STATED GOAL: Please count how many lines in the items contain the string "perform", matching case exactly. Give only the number.

Records for locating the described items
==============================
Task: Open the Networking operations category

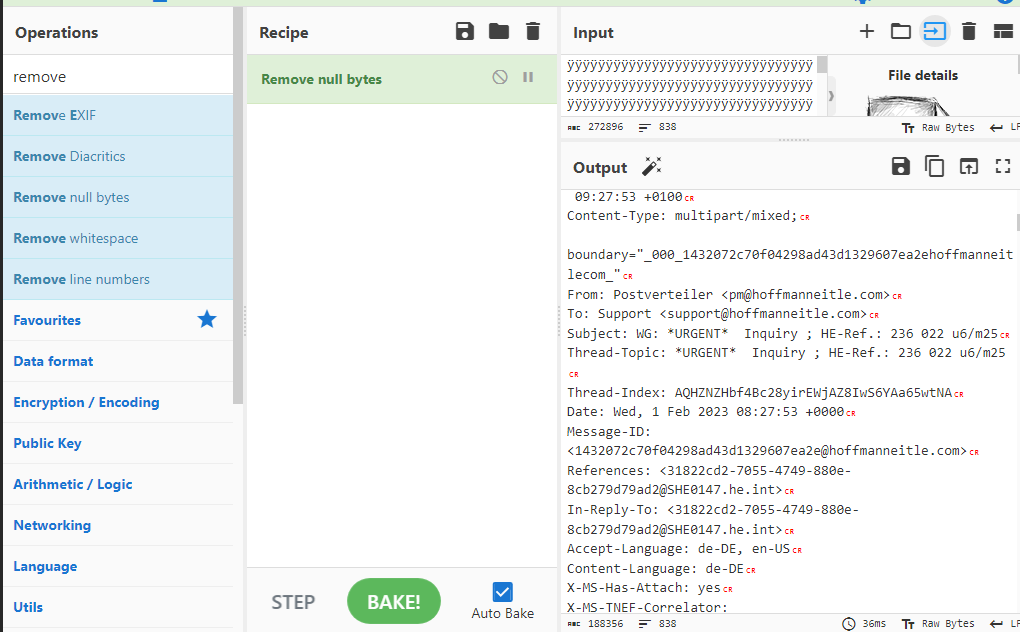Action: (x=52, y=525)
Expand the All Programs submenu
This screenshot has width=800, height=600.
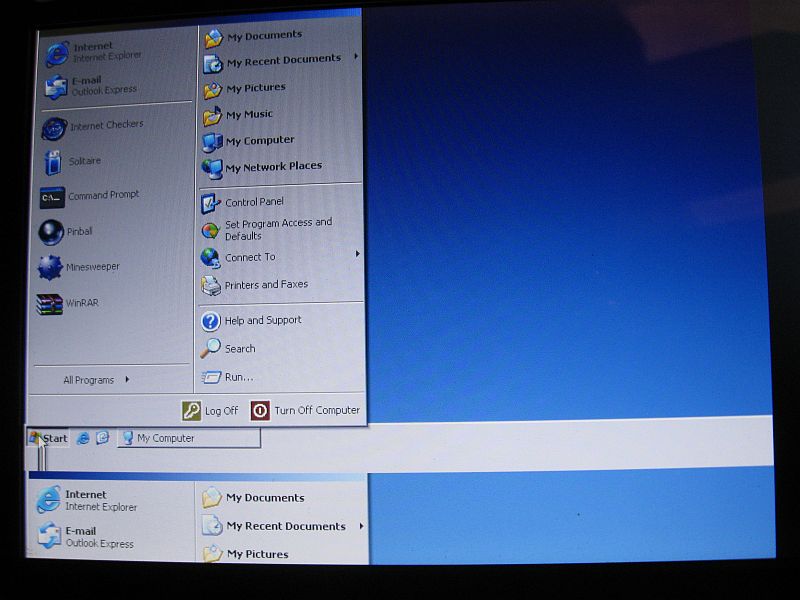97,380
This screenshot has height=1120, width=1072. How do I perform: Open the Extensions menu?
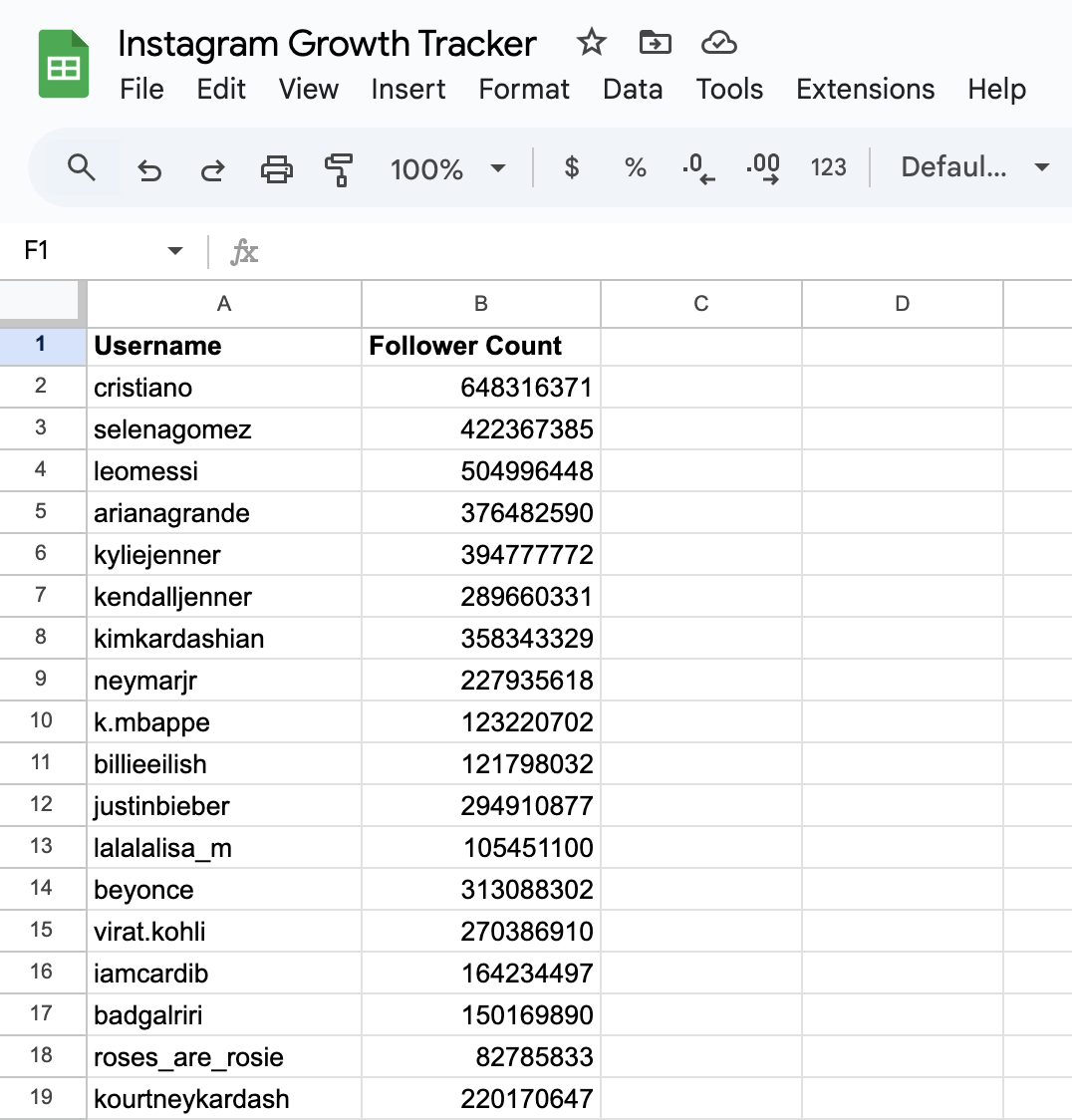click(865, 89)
==============================
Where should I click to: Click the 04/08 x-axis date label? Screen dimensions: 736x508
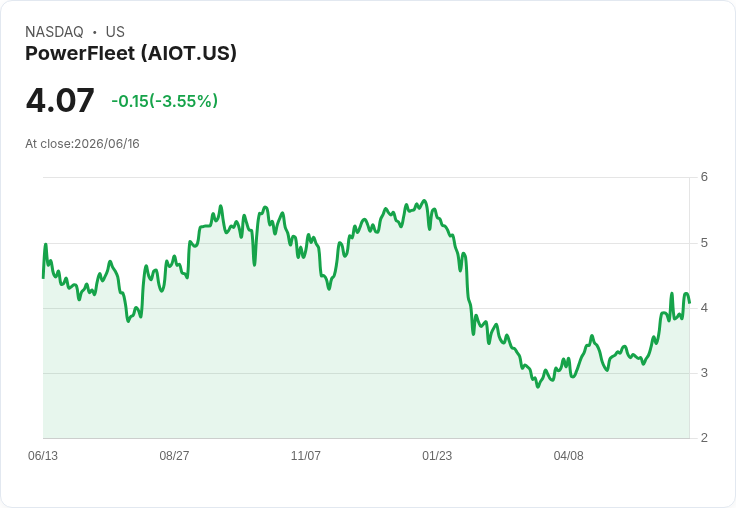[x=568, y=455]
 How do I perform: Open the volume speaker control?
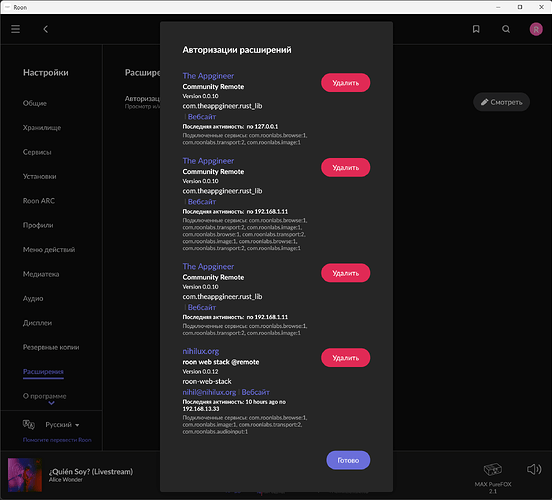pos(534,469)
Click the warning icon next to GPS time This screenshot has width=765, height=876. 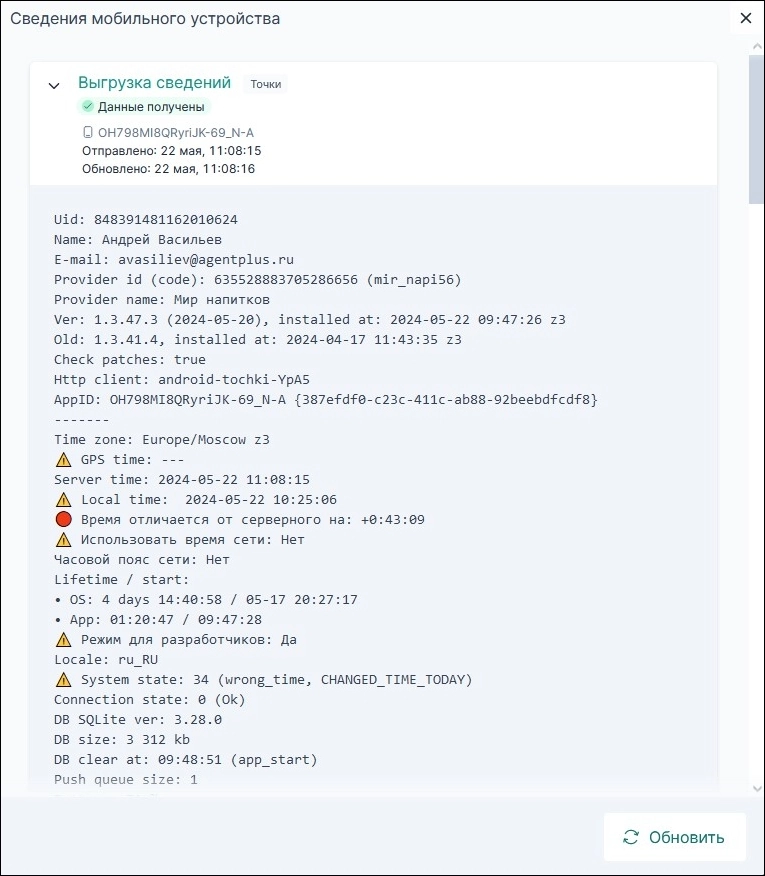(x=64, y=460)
==============================
TASK OUTPUT: 2